▶

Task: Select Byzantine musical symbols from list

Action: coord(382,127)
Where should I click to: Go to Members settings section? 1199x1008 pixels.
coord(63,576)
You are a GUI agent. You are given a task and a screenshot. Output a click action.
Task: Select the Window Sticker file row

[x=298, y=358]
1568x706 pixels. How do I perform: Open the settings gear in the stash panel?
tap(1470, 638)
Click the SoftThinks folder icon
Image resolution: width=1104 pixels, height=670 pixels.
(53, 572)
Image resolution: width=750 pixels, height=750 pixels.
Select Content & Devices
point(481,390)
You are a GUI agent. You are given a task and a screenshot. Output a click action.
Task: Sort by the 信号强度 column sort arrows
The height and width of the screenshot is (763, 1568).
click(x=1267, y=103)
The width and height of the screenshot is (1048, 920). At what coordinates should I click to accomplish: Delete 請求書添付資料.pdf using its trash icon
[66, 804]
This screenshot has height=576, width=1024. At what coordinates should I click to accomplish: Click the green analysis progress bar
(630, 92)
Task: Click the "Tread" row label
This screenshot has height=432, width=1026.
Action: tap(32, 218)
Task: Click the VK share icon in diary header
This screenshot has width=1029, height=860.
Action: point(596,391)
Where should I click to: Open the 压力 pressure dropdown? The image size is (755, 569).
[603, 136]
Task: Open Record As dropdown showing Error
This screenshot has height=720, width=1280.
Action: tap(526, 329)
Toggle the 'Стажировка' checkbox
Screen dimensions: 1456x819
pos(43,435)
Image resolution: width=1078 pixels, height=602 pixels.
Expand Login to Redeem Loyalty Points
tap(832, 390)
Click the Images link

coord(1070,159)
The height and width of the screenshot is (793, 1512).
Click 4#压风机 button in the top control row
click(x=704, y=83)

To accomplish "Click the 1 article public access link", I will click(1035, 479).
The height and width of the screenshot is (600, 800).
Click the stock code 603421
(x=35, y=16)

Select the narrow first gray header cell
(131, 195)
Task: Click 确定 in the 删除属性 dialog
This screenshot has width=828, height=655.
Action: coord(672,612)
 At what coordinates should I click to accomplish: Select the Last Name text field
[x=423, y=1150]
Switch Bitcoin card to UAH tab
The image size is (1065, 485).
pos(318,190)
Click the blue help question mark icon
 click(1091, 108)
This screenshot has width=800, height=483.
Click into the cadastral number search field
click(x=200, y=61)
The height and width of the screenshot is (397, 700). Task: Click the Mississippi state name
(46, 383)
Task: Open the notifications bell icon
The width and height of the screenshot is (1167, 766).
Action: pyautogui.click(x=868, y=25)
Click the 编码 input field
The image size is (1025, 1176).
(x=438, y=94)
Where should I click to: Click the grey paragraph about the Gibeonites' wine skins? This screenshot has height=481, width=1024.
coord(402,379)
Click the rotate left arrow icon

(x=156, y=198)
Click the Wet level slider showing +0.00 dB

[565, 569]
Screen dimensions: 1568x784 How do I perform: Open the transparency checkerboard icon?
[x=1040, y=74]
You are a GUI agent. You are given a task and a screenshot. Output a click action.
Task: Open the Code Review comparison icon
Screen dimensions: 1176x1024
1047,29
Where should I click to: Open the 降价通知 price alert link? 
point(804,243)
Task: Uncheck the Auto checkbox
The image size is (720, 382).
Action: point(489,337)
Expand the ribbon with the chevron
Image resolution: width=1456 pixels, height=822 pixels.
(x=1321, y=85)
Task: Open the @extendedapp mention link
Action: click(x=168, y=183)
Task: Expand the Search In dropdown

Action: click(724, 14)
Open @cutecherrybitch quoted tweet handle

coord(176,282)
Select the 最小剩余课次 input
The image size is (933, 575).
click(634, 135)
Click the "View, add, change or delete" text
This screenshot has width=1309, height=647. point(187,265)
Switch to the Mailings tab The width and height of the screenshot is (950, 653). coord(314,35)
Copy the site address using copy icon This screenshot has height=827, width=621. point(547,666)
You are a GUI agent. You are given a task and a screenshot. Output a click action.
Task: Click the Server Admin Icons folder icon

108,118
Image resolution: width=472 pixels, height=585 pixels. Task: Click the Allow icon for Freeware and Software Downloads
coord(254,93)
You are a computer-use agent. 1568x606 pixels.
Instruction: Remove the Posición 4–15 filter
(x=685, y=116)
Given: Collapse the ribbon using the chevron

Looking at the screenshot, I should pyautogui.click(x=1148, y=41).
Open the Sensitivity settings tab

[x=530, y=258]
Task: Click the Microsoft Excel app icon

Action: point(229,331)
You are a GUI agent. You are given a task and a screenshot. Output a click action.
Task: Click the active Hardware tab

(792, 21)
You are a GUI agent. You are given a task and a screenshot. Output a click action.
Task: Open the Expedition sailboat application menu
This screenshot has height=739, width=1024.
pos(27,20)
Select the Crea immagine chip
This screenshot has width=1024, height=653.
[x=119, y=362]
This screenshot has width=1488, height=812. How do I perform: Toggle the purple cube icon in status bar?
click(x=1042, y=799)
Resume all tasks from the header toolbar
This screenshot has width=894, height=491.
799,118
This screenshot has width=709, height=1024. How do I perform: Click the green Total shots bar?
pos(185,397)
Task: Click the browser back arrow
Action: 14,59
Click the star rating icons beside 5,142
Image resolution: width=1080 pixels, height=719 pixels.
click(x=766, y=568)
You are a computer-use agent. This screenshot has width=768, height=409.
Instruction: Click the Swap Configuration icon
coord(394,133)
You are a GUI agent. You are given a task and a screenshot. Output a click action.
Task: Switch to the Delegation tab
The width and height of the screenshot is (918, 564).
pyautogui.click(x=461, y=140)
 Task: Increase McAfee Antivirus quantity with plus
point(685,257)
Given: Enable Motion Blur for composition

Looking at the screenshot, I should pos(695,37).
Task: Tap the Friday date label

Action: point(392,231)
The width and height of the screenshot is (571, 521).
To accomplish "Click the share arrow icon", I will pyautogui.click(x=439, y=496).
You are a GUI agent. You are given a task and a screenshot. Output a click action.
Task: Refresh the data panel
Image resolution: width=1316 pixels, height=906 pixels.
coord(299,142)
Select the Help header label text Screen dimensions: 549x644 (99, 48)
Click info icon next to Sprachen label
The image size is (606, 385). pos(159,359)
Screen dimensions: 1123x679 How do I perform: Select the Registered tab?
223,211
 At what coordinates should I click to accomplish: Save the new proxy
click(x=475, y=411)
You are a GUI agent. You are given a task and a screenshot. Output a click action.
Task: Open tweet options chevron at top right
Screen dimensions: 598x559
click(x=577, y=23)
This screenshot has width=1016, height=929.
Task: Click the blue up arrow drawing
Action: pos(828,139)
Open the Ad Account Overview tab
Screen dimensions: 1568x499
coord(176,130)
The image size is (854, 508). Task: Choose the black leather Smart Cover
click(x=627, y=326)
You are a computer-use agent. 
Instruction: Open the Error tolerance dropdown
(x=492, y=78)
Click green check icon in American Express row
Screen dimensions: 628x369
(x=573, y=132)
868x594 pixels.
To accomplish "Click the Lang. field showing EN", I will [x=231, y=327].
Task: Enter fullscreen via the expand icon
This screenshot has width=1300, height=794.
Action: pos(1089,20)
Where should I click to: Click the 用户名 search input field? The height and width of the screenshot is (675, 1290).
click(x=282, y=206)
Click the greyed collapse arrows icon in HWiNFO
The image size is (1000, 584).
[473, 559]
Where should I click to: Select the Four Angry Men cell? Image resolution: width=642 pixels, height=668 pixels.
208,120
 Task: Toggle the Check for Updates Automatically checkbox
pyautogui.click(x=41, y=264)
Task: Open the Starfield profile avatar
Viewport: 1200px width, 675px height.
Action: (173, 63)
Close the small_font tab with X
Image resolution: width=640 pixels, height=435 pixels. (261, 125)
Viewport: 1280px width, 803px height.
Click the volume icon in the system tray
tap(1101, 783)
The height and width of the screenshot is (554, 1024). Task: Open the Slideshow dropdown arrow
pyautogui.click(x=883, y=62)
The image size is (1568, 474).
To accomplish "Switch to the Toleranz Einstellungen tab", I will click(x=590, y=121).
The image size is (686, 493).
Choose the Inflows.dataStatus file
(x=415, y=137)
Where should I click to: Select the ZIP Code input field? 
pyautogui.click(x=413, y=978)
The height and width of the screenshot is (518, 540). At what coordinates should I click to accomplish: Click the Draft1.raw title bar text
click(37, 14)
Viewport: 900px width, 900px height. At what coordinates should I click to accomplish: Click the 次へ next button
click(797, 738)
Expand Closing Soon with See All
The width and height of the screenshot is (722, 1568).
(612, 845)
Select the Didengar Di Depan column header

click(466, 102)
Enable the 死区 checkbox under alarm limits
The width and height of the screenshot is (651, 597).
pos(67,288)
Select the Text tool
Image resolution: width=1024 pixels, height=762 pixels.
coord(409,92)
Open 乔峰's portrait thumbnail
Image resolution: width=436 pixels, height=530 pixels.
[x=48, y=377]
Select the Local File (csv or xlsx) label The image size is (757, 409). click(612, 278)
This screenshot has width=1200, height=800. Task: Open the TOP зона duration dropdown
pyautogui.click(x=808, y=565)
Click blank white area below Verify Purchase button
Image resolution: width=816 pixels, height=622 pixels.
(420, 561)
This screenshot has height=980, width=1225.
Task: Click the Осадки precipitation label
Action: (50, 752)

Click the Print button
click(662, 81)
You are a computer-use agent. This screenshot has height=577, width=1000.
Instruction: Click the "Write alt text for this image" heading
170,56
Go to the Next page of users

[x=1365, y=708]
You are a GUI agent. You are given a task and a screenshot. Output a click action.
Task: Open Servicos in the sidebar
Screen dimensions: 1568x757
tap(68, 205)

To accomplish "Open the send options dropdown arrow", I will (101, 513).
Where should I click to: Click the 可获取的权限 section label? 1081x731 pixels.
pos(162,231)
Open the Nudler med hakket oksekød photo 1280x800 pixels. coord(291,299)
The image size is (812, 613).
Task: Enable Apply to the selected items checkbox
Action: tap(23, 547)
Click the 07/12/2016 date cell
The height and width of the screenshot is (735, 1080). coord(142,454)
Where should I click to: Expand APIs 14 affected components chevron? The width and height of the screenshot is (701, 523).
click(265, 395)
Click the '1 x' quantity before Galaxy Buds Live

◀

■ Task statement: Give back exactly the lines from the beginning of the records through the line containing "Image resolution: width=1078", and only those.

■ Exercise output:
Task: Select Byzantine musical symbols from list

Action: coord(382,127)
Where should I click to: Go to Members settings section? 1199x1008 pixels.
coord(63,576)
You are a GUI agent. You are given a task and a screenshot. Output a click action.
Task: Select the Window Sticker file row

[x=298, y=358]
1568x706 pixels. How do I perform: Open the settings gear in the stash panel?
tap(1470, 638)
Click the SoftThinks folder icon
Image resolution: width=1104 pixels, height=670 pixels.
(53, 572)
Image resolution: width=750 pixels, height=750 pixels.
Select Content & Devices
point(481,390)
You are a GUI agent. You are given a task and a screenshot. Output a click action.
Task: Sort by the 信号强度 column sort arrows
The height and width of the screenshot is (763, 1568).
click(x=1267, y=103)
The width and height of the screenshot is (1048, 920). At what coordinates should I click to accomplish: Delete 請求書添付資料.pdf using its trash icon
[66, 804]
This screenshot has height=576, width=1024. At what coordinates should I click to accomplish: Click the green analysis progress bar
(630, 92)
Task: Click the "Tread" row label
This screenshot has height=432, width=1026.
Action: tap(32, 218)
Task: Click the VK share icon in diary header
This screenshot has width=1029, height=860.
Action: point(596,391)
Where should I click to: Open the 压力 pressure dropdown? The image size is (755, 569).
[603, 136]
Task: Open Record As dropdown showing Error
This screenshot has height=720, width=1280.
Action: tap(526, 329)
Toggle the 'Стажировка' checkbox
Screen dimensions: 1456x819
pos(43,435)
Image resolution: width=1078 pixels, height=602 pixels.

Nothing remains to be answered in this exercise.